*What the task asks:*
Put the lines below into a Markdown table with two columns, Row and Line, numbering each row and omitting blank lines. Leave the pictures out of the table.
** Begin Extracted information **
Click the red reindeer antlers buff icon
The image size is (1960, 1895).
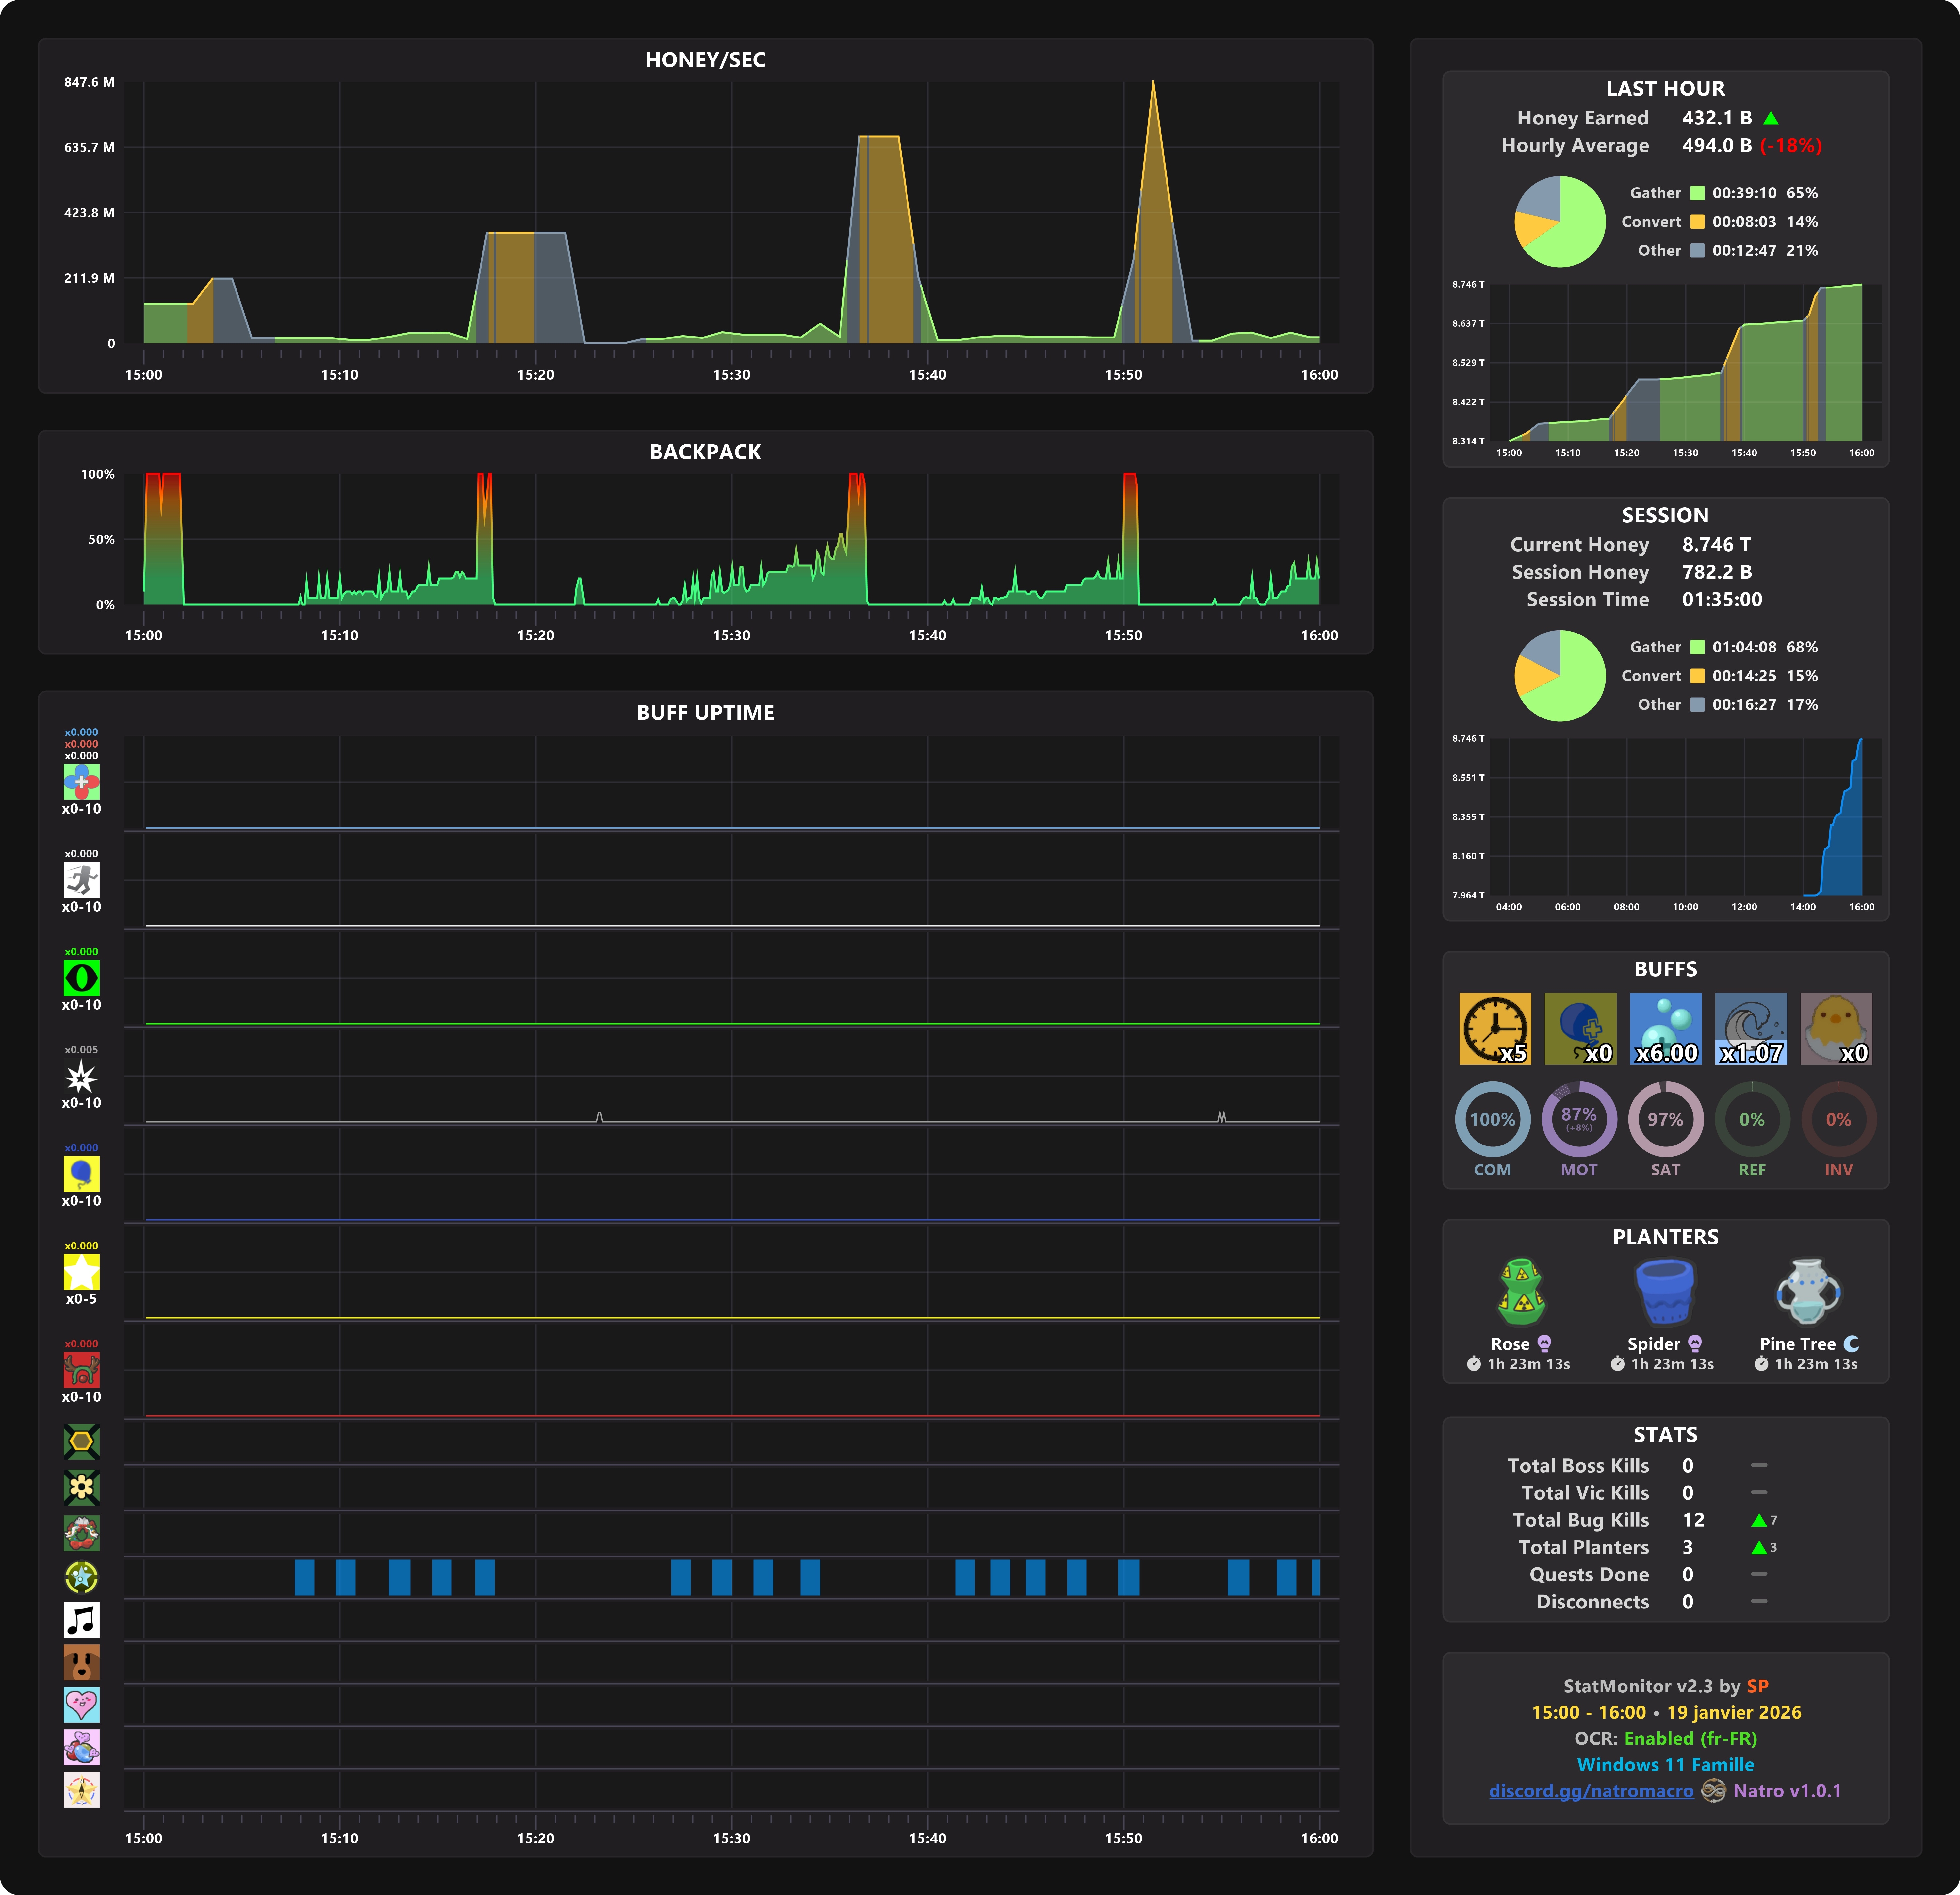point(81,1369)
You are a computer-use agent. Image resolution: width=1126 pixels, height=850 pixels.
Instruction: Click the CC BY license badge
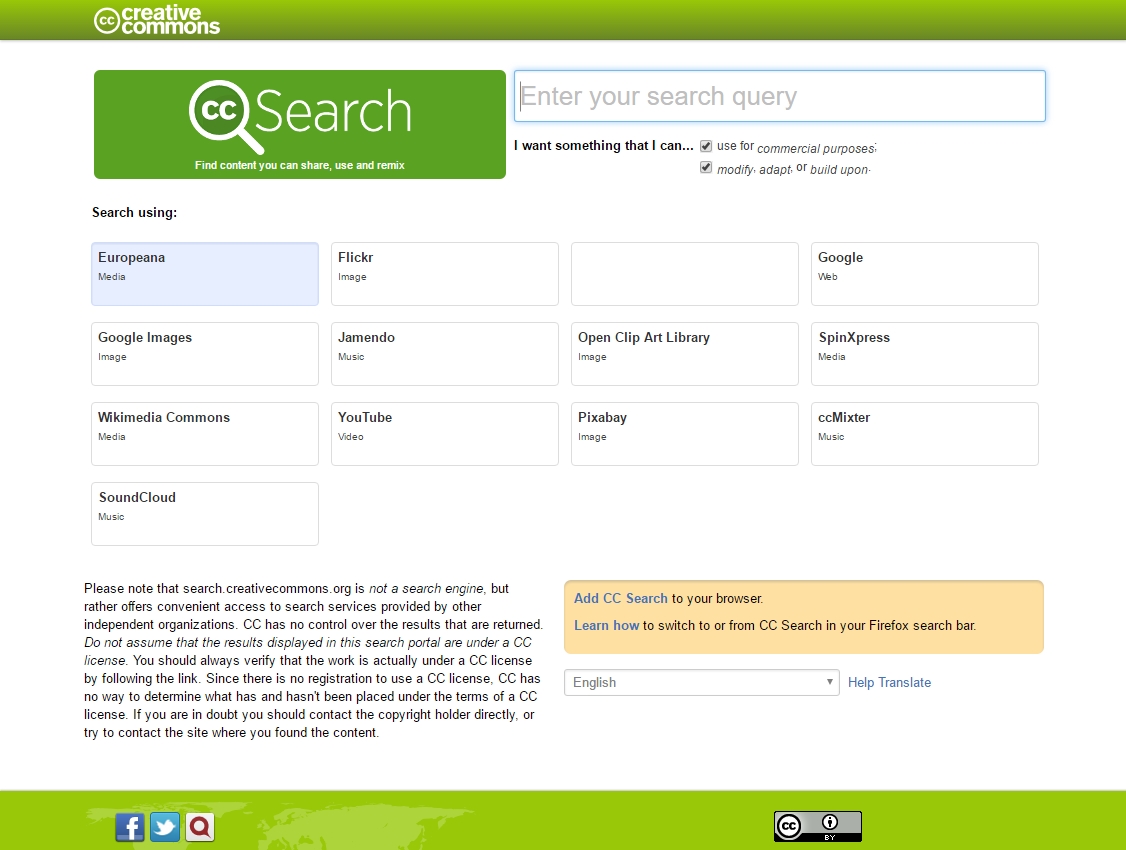[x=817, y=826]

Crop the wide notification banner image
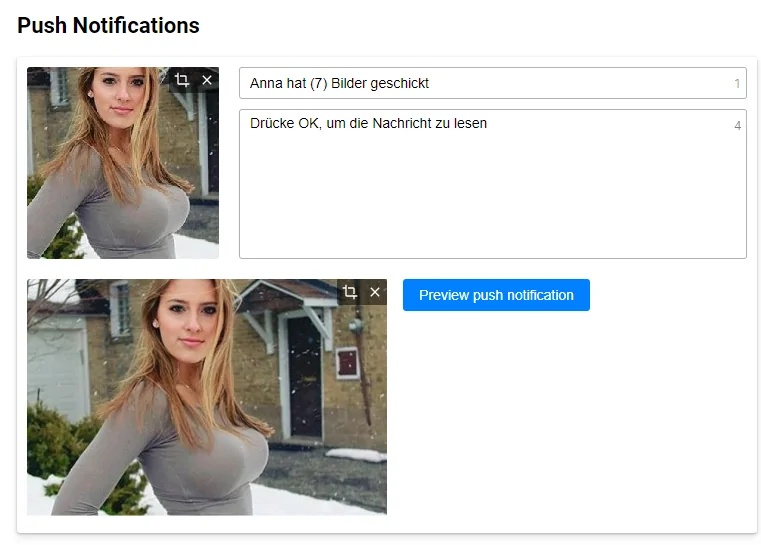(x=350, y=292)
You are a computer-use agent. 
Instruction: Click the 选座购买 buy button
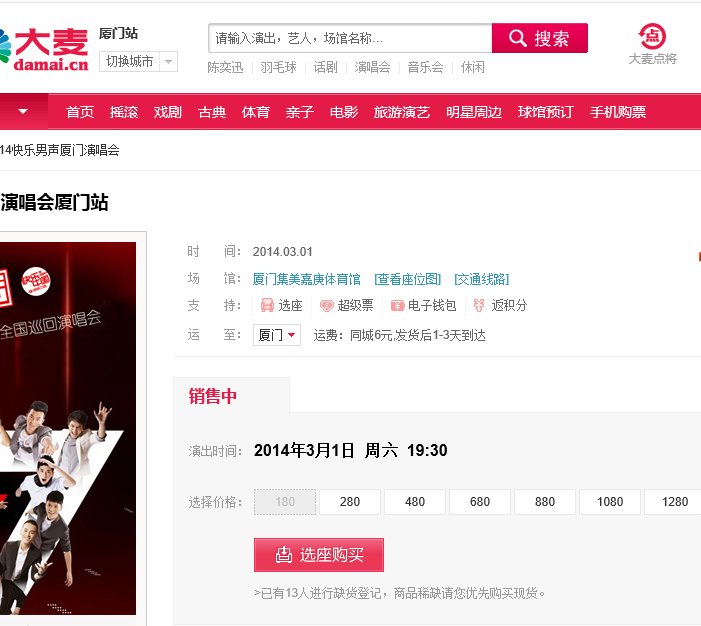[x=319, y=555]
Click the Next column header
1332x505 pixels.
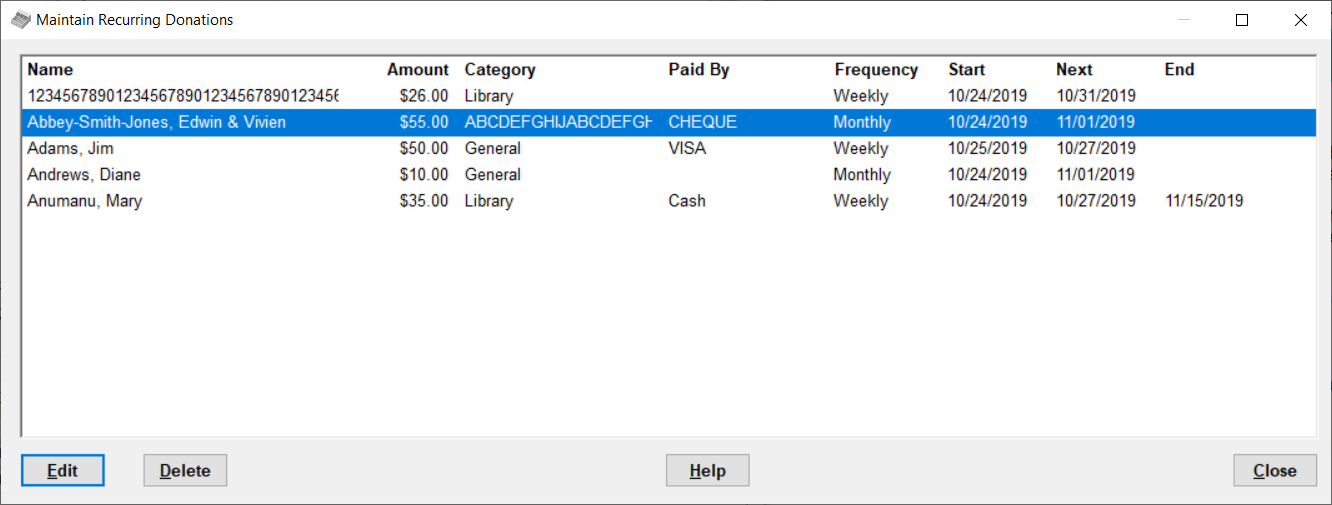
** End Extracted information **
*Finished exercise:*
| Row | Line |
|---|---|
| 1 | Click the red reindeer antlers buff icon |
| 2 | The image size is (1960, 1895). |
| 3 | point(81,1369) |
| 4 | You are a computer-use agent. Image resolution: width=1126 pixels, height=850 pixels. |
| 5 | Instruction: Click the CC BY license badge |
| 6 | [x=817, y=826] |
| 7 | Crop the wide notification banner image |
| 8 | (x=350, y=292) |
| 9 | You are a computer-use agent.  |
| 10 | Instruction: Click the 选座购买 buy button |
| 11 | [x=319, y=555] |
| 12 | Click the Next column header |
| 13 | 1332x505 pixels. |